April 26, 2010 / 9:11 PM / 9 years ago

Top lawmaker sees hedge fund, div tax

WASHINGTON (Reuters) - The leading tax writer in the U.S. House of Representatives said on Monday his effort to tax hedge fund and private equity managers at ordinary income rates has the best chance in years to become law.

U.S. House Ways and Means Committee Chairman Rep. Sander Levin (D-MI) speaks during the Reuters Financial Regulation Summit in Washington April 26, 2010. REUTERS/Jim Young

Talks between Democratic leaders and the U.S. Senate’s chief taxwriter signal the tax has gained new political momentum as lawmakers hunt for new revenue sources, Sander Levin, chairman of the House Ways and Means Committee, said at the Reuters Global Financial Regulation Summit in Washington.

“We have to find the resources” to fund “must pass” items like an extension of a series of tax breaks, including a popular research and development tax credit for business.

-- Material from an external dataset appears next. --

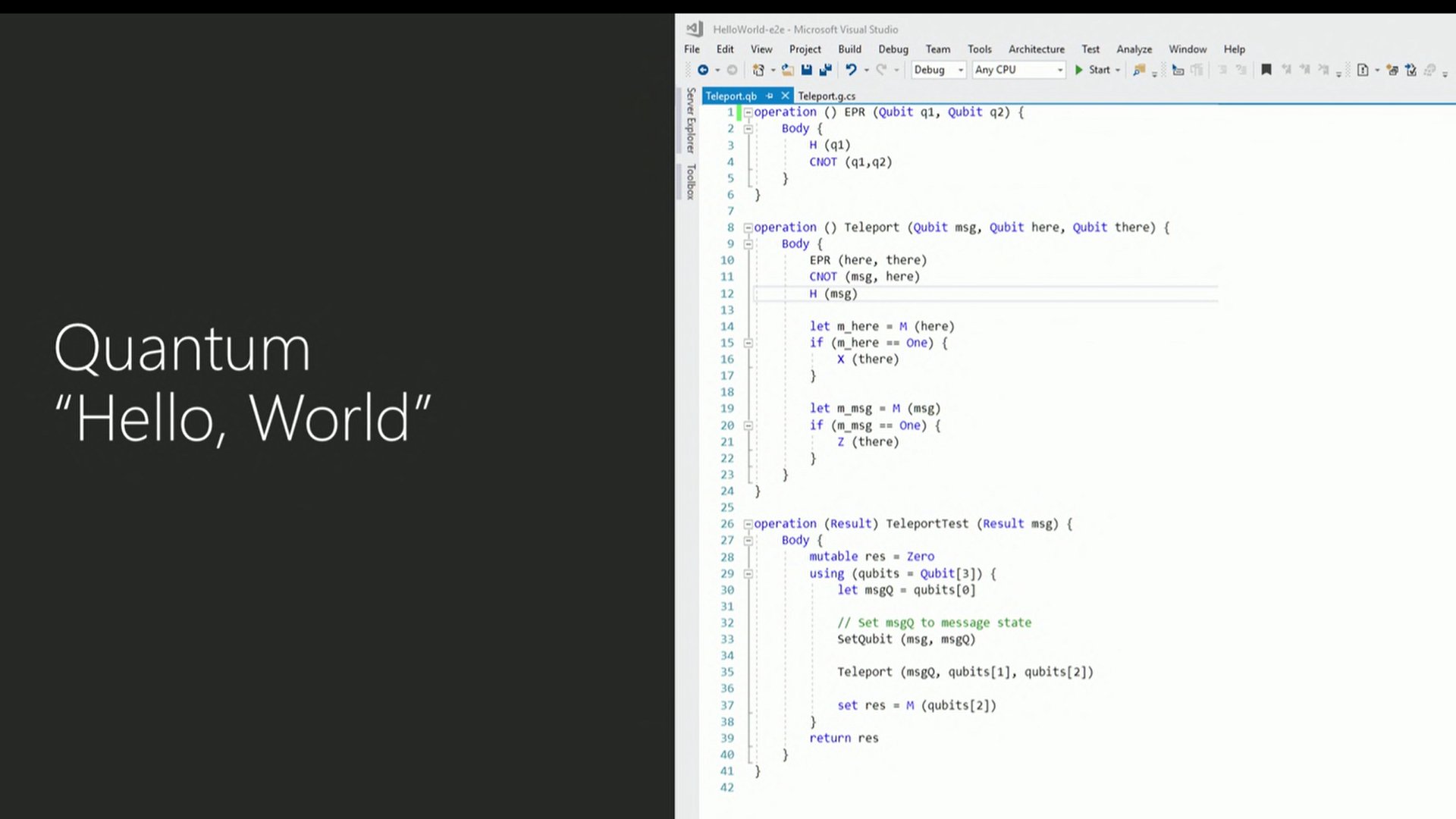The width and height of the screenshot is (1456, 819).
Task: Pin the Teleport.qb tab
Action: [770, 96]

Much income earned by hedge fund and private equity managers is now taxed at the capital gains rate of 15 percent. Levin and other backers want to treat that income as ordinary income, to be taxed at 35 percent.

“Why should the real estate manager of investments pay 15 or 20 percent and the waiter pay regular income tax?” Levin said.

The measure to boost the tax has passed the House three times, but has always hit resistance in the Senate. Levin has been involved in recent talks on the issue and Democratic leadership has held meetings with Senator Max Baucus, his counterpart in the Senate who has been reluctant to back the tax.


Levin also predicted that the tax rate on dividends will rise to about 40 percent next year for individuals making $200,000 and couples making more than $250,000.

President Barack Obama has called for raising the tax rate on capital gains and dividends to 20 percent from 15 percent for that income group.

But under current law, the rate on dividends jumps to 39.6 percent next year if Congress doesn’t act. That was the rate it was before a series of tax cuts enacted in 2001 and beyond. So lawmakers need to find a way to pay for the $200 billion price tag over the decade needed to keep the dividend rate lower.

“My guess is the tax on dividends will go back to where it was, (39.6 percent)” prior to the tax changes earlier in the decade, he said.

“It has to be paid for and that’s expensive,” he said.

Another hot tax issue is the estate tax, which expired last year after lawmakers were unable to reach a deal to extend it. Levin said he expects to re-enact the tax retroactively at 2009 levels this year.

That would tax estates at a rate of 45 percent, after a $3.5 million exemption for individuals and $7 million for couples. Congress is compelled to act because if no action is taken, the rate jumps to 55 percent next year with a $1 million exemption amount.